DATASET:
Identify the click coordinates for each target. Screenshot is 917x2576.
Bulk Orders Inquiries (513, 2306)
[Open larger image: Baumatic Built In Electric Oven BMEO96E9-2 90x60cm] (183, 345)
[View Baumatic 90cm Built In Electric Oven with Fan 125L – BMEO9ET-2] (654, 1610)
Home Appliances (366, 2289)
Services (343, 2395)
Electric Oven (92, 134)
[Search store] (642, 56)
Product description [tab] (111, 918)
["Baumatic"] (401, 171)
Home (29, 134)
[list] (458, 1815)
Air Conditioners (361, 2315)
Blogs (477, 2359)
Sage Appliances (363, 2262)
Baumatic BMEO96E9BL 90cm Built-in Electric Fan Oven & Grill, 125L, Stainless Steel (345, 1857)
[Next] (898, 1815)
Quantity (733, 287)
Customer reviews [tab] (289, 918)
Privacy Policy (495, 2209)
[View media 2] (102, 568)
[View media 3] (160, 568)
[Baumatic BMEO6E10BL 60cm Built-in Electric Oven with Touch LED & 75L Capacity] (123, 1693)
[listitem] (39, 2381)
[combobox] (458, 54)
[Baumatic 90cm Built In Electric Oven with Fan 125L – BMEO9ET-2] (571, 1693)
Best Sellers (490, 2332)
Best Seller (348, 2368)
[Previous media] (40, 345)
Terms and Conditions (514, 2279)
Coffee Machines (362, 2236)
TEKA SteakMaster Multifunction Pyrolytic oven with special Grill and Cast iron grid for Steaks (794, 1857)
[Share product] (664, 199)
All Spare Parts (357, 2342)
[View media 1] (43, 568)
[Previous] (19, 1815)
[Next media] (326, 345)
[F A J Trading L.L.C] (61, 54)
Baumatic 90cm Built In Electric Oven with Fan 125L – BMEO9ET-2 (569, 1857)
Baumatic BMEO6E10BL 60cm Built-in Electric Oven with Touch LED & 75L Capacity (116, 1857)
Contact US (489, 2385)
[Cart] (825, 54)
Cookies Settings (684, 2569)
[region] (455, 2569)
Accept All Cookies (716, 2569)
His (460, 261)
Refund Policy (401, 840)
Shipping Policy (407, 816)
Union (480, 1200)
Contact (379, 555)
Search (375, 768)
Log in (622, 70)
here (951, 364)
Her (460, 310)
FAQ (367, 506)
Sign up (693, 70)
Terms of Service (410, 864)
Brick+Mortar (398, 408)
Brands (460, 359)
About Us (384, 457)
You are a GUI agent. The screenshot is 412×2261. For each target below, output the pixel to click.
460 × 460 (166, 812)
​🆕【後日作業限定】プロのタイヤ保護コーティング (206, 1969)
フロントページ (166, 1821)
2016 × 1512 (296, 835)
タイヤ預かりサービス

TASK DETAILS: The line containing "[Share product] (664, 199)" marks the start. Reproduce it and all lines after it through the end of the listing, exactly and alone.

YOUR SOLUTION:
[Share product] (664, 199)
All Spare Parts (357, 2342)
[View media 1] (43, 568)
[Previous] (19, 1815)
[Next media] (326, 345)
[F A J Trading L.L.C] (61, 54)
Baumatic 90cm Built In Electric Oven with Fan 125L – BMEO9ET-2 (569, 1857)
Baumatic BMEO6E10BL 60cm Built-in Electric Oven with Touch LED & 75L Capacity (116, 1857)
Contact US (489, 2385)
[Cart] (825, 54)
Cookies Settings (684, 2569)
[region] (455, 2569)
Accept All Cookies (716, 2569)
His (460, 261)
Refund Policy (401, 840)
Shipping Policy (407, 816)
Union (480, 1200)
Contact (379, 555)
Search (375, 768)
Log in (622, 70)
here (951, 364)
Her (460, 310)
FAQ (367, 506)
Sign up (693, 70)
Terms of Service (410, 864)
Brick+Mortar (398, 408)
Brands (460, 359)
About Us (384, 457)
You are a GUI agent. The screenshot is 412×2261. For each target below, output the pixel to click.
460 × 460 (166, 812)
​🆕【後日作業限定】プロのタイヤ保護コーティング (206, 1969)
フロントページ (166, 1821)
2016 × 1512 (296, 835)
タイヤ預かりサービス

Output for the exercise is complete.